Signs opposing a subway tunnel construction planned under Beverly Hills High School are seen here posted at the district offices in 2012. The district superintendent disagrees with a judge's recent decision clearing the way for the project.
(Damian Dovarganes / Associated Press)

A judge who sided with the Metropolitan Transportation Authority this week in a drawn-out battle over the seismic and environmental effects of the planned Westside subway “did not consider the facts,” the superintendent of the Beverly Hills Unified School District told The Times on Thursday.

On Wednesday, Los Angeles County Superior Court Judge John A. Torribio ruled that Metro followed environmental law when assessing the possible risks of a nine-mile extension of the Purple Line subway through the heart of the Wilshire corridor.

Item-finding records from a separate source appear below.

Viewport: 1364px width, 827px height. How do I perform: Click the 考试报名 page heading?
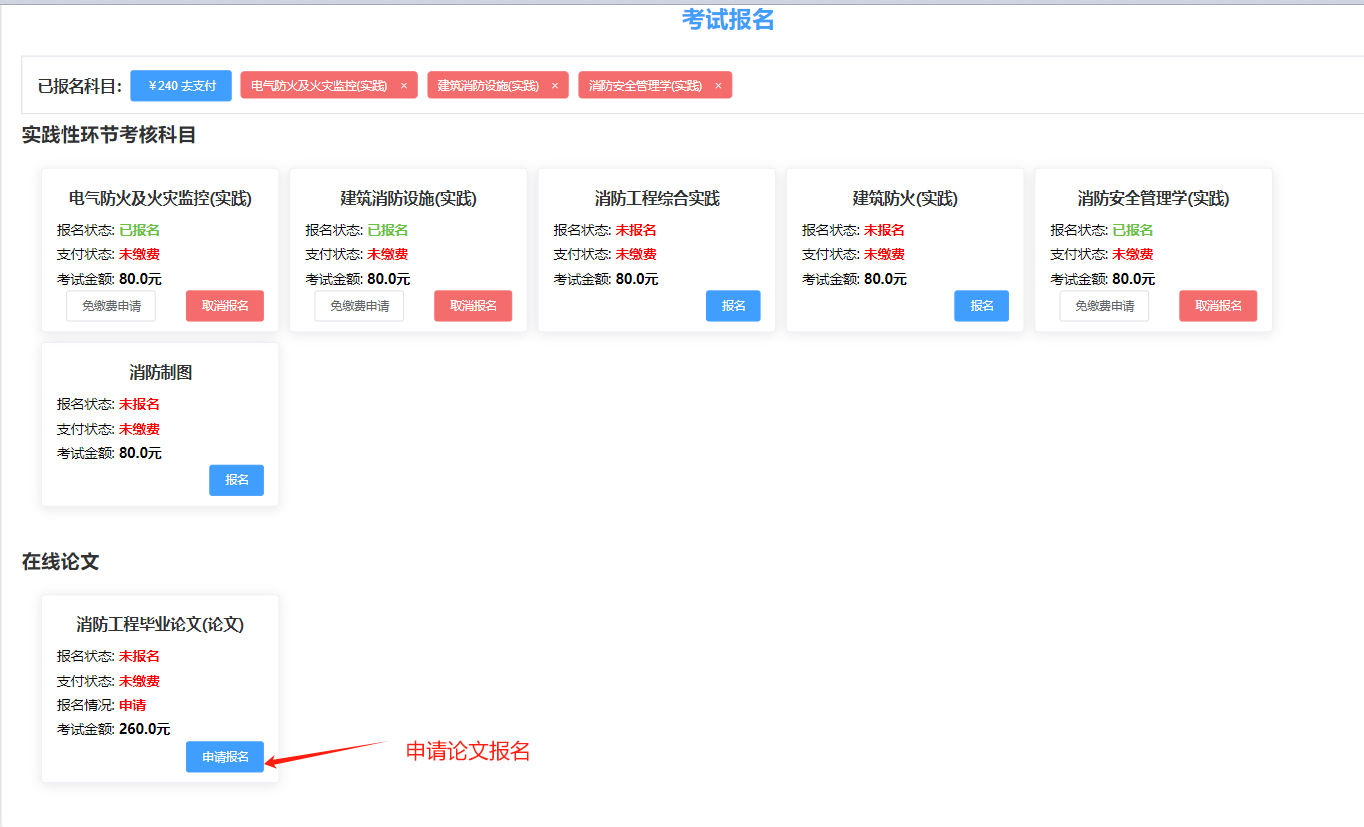point(728,20)
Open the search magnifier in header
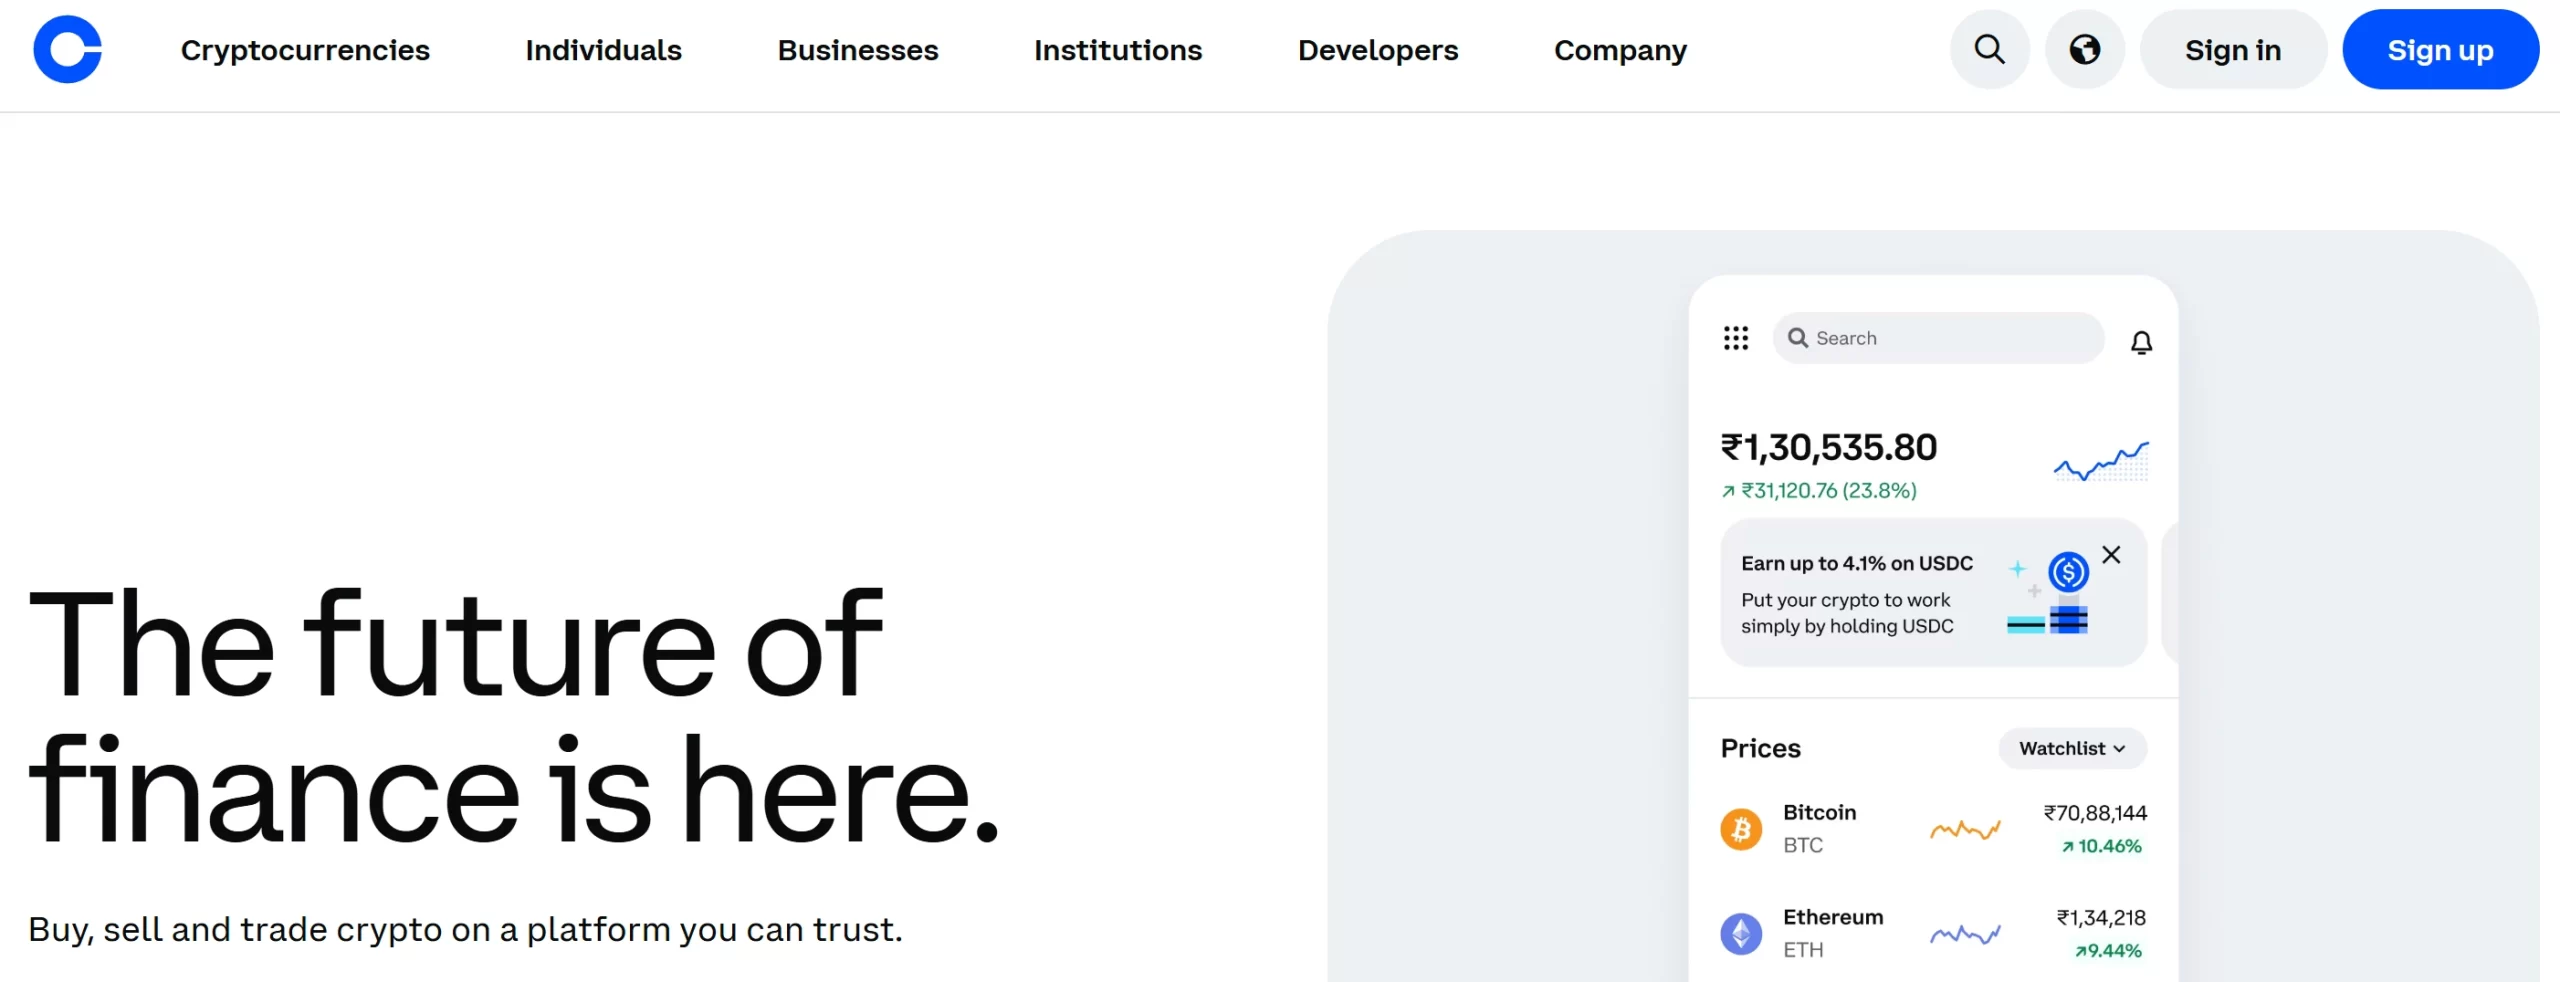 [x=1989, y=49]
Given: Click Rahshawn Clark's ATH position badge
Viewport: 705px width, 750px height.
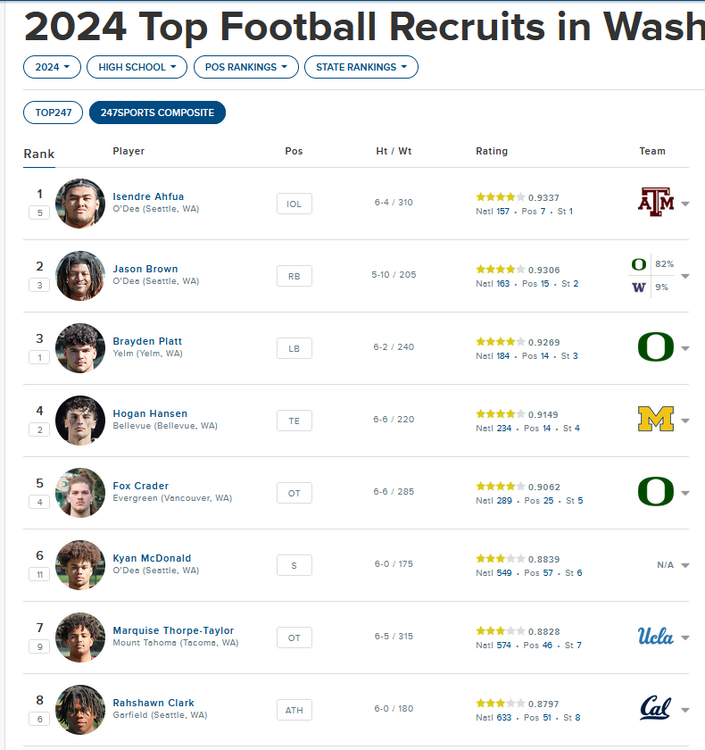Looking at the screenshot, I should (294, 710).
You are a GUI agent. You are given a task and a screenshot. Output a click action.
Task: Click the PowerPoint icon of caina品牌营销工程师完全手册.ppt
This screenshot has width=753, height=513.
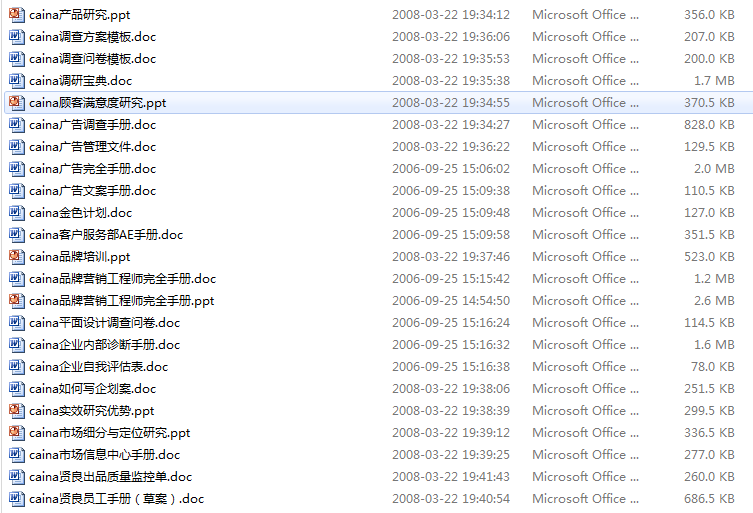click(16, 301)
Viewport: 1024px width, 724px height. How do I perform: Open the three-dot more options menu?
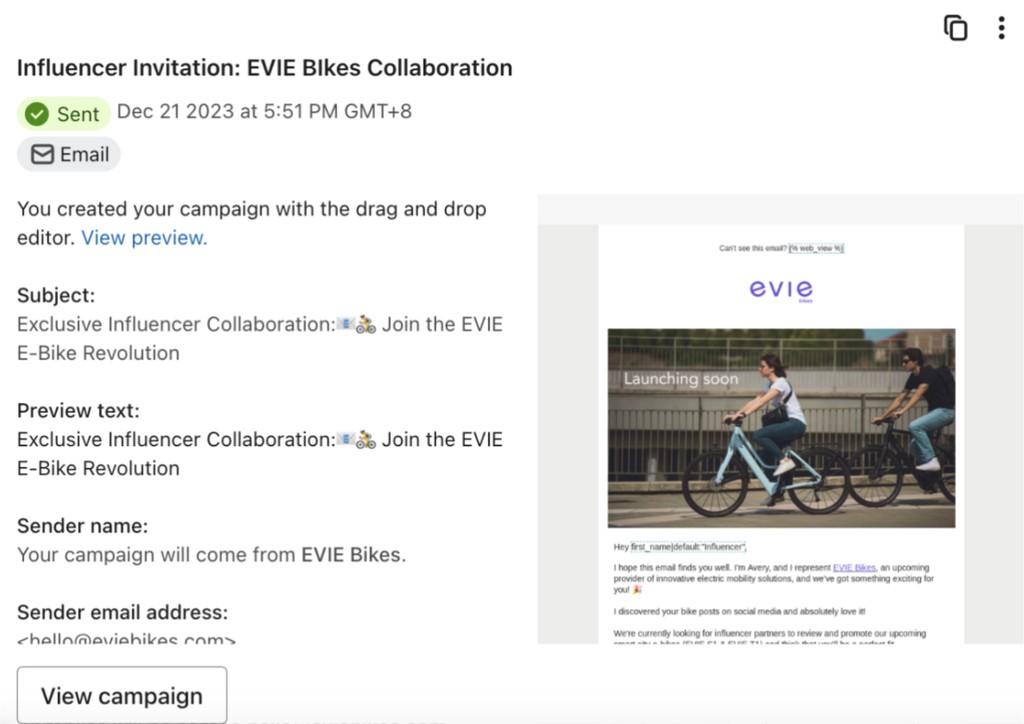1001,28
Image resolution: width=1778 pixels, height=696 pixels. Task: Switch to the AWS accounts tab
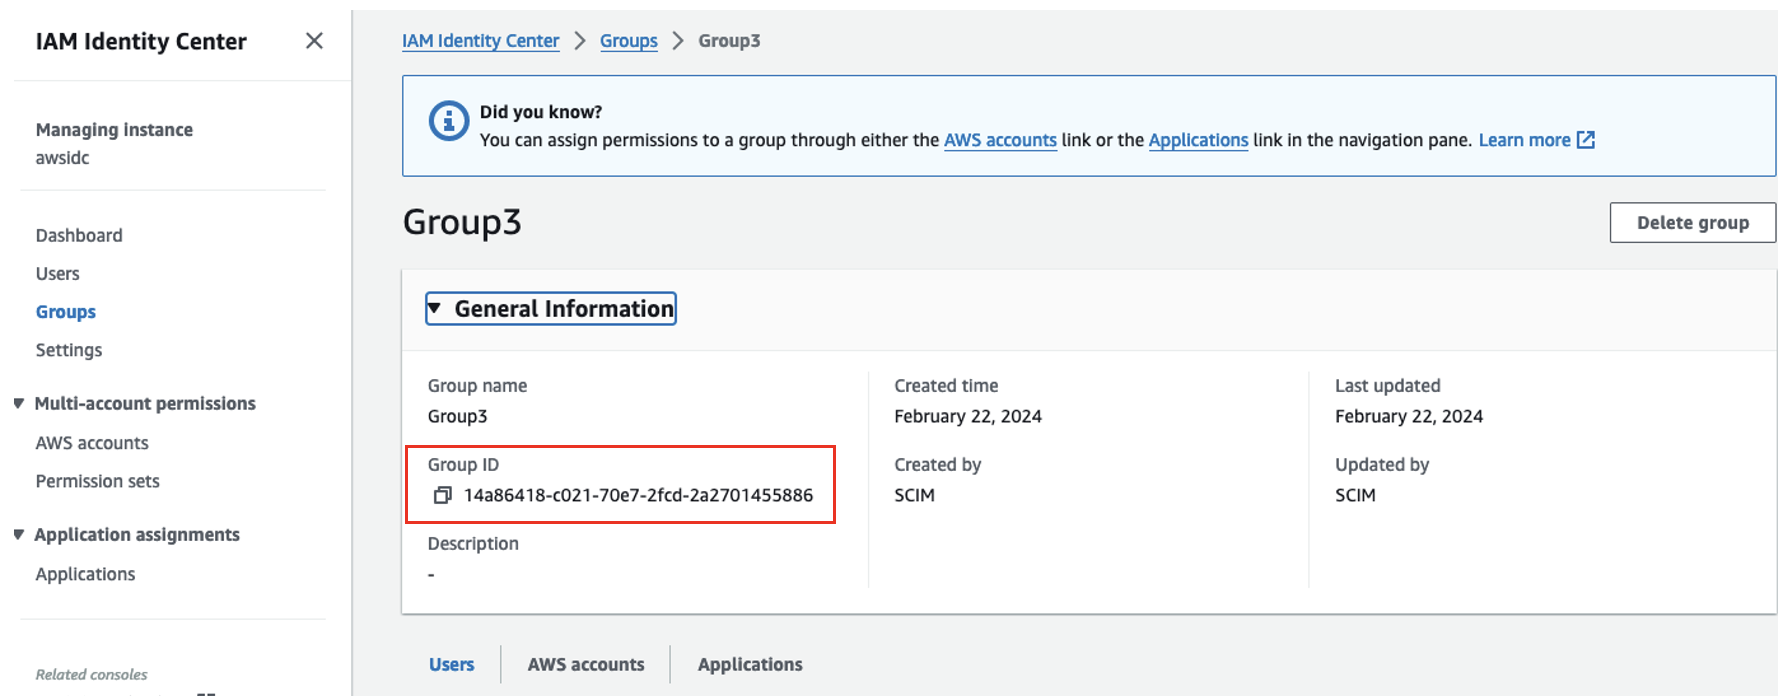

But Beverly Hills Unified Supt. Gary Woods said the judge had not weighed the findings of the city’s experts presented during the environmental review process.


“The court’s decision does not change the fact that the MTA continues to put people at risk by failing to do a thorough seismic analysis along its routes,” Woods said in an email.

The school district and the city of Beverly Hills sued Metro two years ago, claiming in part that the risks of tunneling under the school were not adequately considered. Neither Woods nor the Beverly Hills city attorney, Larry Wiener, would say whether they planned to file an appeal.

The route Metro has chosen for the subway includes a station near Constellation Boulevard in Century City, two blocks west of Beverly Hills High School. The project will require tunneling under parts of the campus.

Metro considered an alternative station at Santa Monica Boulevard but discarded it after agency studies found a complex earthquake fault zone in that area.

Woods said the school district and nearby property owners were forced to spend “millions of dollars” and years investigating Metro’s environmental and seismic analysis.

“Not a single active fault has been found by any of the numerous investigations,” Woods said. “MTA refuses to consider the data – the facts – on the existence, or non-existence of faults.”

However, Metro spokesman Dave Sotero said independent tunnel experts and a safety advisory panel found “substantial evidence of active faulting” along Santa Monica Boulevard, and none near the station location along Constellation.

As currently planned, the nine-mile line, slated to open in 2035, will include seven new stations between Koreatown and Westwood.

Had Metro lost the lawsuit, the Purple Line could have faced years of delay and millions of dollars in extra costs while new environmental impact studies were completed, Sotero said.

Last year, Beverly Hills sued the Federal Transit Administration and the U.S. Department of Transportation over grants and loans allocated to the subway, saying the project violated environmental, transit and administrative laws.